Tobias se racle la gorge puis s'assied sur le bout du lit. Il n'est pas homme à montrer facilement ce qui le touche. Ses grands yeux verts trahissent ses émotions, ils sont – eux – terriblement expressifs. Il détourne le regard, comme pour laisser à Kathryn et Dayle une sorte d'intimité. La mère de Warren serre le jeune homme contre lui, et ce simple geste l'apaise parce qu'elle sait combien ce garçon est important aux yeux de Warren, et parce qu'elle sait qu'il est quelqu'un de bien. Elle sait qu'il comprend sa détresse et le temps que son regard est perdu contre le sweat, elle peut essayer d'assimiler les dernières informations. Elle peut se convaincre que le principal est qu'il soit en vie, et que rien d'autre ne compte. Que le reste n'est que superflu.

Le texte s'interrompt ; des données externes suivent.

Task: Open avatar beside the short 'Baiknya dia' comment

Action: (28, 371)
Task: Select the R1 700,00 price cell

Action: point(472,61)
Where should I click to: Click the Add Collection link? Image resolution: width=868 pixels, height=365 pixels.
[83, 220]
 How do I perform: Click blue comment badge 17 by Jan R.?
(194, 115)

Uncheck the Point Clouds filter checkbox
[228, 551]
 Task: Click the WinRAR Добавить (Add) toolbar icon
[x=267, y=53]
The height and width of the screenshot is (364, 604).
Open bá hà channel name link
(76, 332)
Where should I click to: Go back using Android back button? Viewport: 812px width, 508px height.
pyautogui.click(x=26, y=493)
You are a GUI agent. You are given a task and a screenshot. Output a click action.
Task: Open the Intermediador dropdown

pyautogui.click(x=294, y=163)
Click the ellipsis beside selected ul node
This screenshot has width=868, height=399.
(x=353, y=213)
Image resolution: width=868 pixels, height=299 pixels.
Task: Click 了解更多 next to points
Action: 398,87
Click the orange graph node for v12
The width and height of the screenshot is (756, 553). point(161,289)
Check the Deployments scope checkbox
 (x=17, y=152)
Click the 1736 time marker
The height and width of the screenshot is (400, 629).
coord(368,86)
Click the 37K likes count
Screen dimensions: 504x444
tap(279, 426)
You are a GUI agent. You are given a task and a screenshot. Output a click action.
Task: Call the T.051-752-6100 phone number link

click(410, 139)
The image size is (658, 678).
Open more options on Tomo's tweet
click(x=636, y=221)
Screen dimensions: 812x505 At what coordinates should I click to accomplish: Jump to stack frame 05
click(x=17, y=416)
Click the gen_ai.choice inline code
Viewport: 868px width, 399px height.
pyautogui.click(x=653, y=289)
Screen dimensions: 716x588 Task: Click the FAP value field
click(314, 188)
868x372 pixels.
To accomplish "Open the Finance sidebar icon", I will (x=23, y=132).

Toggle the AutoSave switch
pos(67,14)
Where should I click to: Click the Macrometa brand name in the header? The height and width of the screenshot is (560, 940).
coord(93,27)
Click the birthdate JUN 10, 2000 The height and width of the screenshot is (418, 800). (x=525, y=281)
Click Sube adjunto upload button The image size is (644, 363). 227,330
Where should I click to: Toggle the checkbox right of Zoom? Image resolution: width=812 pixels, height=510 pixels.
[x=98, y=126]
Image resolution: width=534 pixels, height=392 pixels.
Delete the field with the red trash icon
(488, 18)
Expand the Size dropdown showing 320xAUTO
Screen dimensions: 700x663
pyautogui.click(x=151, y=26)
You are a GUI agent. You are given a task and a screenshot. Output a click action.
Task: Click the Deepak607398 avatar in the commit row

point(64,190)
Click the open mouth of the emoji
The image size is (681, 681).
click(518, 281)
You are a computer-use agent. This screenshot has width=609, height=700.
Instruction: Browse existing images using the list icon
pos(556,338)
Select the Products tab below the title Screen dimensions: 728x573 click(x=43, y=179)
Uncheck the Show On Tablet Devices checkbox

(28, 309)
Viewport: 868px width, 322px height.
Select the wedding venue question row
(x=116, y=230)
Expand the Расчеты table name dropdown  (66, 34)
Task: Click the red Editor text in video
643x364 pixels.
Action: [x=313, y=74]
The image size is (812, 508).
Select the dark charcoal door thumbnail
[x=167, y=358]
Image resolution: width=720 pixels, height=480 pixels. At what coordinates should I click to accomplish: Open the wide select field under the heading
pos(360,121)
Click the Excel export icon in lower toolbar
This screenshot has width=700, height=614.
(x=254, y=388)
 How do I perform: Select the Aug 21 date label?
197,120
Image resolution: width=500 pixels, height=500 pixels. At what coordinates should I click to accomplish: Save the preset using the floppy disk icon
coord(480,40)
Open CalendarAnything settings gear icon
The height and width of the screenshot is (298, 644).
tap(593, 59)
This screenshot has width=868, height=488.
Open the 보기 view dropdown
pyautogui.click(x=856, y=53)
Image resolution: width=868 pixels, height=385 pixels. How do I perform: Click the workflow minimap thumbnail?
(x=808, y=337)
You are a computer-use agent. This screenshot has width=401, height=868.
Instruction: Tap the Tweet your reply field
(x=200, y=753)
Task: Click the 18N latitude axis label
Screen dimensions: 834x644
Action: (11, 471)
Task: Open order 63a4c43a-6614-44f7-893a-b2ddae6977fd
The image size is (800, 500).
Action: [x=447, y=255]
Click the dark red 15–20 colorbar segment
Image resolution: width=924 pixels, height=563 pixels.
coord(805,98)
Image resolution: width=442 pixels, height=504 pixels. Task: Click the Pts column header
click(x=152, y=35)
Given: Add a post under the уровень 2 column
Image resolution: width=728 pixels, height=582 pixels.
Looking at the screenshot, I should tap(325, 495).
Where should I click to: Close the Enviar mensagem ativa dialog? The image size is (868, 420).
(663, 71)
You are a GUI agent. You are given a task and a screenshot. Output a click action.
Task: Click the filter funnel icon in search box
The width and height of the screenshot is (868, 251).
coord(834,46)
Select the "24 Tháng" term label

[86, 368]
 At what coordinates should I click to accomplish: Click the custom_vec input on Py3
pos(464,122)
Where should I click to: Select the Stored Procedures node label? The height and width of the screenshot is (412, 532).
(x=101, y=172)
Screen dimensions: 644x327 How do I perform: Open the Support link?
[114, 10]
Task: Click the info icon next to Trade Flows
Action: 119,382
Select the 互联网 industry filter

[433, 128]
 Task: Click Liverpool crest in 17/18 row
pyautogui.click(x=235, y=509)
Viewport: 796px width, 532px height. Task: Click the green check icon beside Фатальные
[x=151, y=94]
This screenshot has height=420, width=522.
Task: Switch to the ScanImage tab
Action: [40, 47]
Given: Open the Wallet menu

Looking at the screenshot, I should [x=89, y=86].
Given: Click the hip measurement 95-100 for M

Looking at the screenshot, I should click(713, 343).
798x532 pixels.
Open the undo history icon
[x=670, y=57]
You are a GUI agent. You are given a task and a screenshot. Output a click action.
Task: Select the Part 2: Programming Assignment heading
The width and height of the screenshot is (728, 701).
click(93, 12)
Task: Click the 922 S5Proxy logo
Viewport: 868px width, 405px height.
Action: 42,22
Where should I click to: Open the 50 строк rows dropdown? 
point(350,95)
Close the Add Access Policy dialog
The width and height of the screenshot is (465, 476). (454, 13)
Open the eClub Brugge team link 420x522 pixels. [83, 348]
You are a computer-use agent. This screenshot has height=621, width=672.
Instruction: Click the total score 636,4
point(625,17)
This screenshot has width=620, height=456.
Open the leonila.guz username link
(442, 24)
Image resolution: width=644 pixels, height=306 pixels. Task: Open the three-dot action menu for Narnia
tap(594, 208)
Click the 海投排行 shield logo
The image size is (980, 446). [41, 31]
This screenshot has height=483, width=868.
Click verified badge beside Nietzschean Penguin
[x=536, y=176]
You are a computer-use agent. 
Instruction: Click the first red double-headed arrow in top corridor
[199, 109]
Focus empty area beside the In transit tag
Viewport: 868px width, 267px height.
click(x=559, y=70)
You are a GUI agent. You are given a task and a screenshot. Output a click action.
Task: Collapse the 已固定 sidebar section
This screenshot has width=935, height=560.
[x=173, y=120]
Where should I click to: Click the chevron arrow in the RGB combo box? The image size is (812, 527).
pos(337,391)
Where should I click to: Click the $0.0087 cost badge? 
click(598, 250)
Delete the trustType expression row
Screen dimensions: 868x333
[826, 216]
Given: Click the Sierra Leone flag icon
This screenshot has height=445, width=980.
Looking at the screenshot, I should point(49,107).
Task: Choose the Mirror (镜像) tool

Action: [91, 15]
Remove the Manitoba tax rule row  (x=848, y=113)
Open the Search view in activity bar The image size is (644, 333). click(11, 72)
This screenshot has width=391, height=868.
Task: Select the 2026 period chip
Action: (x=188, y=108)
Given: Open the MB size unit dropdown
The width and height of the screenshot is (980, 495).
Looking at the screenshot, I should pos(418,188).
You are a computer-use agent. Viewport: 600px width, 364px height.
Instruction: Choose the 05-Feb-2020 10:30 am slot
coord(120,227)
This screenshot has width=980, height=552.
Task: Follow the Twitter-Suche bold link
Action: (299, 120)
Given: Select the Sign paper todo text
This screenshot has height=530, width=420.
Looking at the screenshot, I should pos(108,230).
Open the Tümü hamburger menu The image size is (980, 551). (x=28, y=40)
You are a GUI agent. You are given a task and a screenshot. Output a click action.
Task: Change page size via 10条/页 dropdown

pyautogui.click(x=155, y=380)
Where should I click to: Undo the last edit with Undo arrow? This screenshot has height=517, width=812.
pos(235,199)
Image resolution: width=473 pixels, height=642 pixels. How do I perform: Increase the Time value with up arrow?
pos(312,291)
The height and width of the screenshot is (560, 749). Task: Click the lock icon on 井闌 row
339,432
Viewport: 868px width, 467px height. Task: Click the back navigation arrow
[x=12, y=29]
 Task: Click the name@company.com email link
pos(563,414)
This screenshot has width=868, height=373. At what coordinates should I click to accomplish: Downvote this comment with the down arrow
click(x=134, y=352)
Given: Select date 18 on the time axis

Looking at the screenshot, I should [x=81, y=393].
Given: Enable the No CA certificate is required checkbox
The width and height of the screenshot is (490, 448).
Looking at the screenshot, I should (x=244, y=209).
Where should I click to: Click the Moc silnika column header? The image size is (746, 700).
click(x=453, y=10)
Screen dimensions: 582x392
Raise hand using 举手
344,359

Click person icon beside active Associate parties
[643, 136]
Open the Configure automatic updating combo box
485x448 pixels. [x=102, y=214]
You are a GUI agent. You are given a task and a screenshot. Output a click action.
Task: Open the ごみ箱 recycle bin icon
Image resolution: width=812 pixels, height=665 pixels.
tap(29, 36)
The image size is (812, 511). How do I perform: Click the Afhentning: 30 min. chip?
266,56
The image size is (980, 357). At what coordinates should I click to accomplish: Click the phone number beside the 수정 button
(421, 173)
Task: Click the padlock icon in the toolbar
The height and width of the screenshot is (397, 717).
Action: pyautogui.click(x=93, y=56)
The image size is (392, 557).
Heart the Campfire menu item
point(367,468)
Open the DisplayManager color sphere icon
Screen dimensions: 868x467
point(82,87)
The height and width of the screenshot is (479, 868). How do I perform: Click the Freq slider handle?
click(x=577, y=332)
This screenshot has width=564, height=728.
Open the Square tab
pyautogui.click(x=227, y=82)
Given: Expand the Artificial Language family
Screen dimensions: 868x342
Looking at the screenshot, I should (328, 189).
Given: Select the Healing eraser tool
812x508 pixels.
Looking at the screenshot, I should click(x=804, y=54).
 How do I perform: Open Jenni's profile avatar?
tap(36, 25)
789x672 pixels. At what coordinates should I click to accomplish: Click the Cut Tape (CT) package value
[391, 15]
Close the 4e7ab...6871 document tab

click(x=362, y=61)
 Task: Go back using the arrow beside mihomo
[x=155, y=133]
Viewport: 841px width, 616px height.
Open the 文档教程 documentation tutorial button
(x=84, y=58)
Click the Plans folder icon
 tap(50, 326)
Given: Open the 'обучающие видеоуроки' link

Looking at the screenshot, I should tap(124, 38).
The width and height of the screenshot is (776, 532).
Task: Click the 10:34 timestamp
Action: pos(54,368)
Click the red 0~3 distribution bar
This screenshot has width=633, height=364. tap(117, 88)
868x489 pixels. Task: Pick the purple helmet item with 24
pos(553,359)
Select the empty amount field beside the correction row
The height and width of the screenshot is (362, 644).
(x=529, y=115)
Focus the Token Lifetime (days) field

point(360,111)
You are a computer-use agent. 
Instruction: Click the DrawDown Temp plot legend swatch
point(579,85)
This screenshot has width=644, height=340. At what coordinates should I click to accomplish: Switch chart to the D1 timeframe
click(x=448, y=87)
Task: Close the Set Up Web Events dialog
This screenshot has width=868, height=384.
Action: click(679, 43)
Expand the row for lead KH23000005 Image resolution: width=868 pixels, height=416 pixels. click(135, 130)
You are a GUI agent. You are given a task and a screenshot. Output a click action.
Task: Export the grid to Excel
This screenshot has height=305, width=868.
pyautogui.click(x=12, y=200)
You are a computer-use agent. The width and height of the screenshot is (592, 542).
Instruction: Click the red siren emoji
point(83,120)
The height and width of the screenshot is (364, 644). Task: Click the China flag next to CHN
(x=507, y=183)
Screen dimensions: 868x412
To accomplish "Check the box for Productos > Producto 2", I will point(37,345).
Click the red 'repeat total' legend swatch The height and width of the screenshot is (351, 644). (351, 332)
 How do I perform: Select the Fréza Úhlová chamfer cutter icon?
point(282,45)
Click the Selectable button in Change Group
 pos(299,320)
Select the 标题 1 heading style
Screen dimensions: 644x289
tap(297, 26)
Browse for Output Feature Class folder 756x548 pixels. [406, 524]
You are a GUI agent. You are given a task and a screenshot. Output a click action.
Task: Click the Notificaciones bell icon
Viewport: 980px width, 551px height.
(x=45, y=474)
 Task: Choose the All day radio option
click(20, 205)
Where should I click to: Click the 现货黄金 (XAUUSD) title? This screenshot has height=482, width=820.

Quand elle se sépare de lui, elle s'accroche à ça. La vie. Ce monitoring, il ne parle pas de souffrance, il ne parle pas d'accident, il ne parle pas de manque, il parle de vie. À chaque bip, il rappelle la vie. Elle frotte son visage, note que le drap a déjà été remonté et prend la main de Warren dans la sienne, serre fermement ses doigts pour qu'il sente qu'elle est là. Et elle s'assied finalement, le bras tendu pour toucher les doigts de Warren, encore. Le médecin n'a pas eu le temps de s'expliquer dans le couloir. Toutes les possibilités se bousculent dans la tête de Kathryn qui ne sait pas quoi penser entre l'accident, entre... elle envisage même une manigance de Warren Junior mais chasse rapidement cette idée de sa tête. Parce que s'il a blessé son fils, son fils à elle, elle lui défoncera la tête avec n'importe quel objet à portée de mains. Elle prend une longue inspiration. Quand va-t-il se réveiller et pourquoi est-ce que ce n'est pas déjà le cas ? Que va-t-il advenir de son petit ? « Je l'ai trouvé comme ça en début de soirée... » De sa main libre, elle saisit celles de Dayle. Elle frotte son nez contre sa propre épaule et perd son regard dans le vide.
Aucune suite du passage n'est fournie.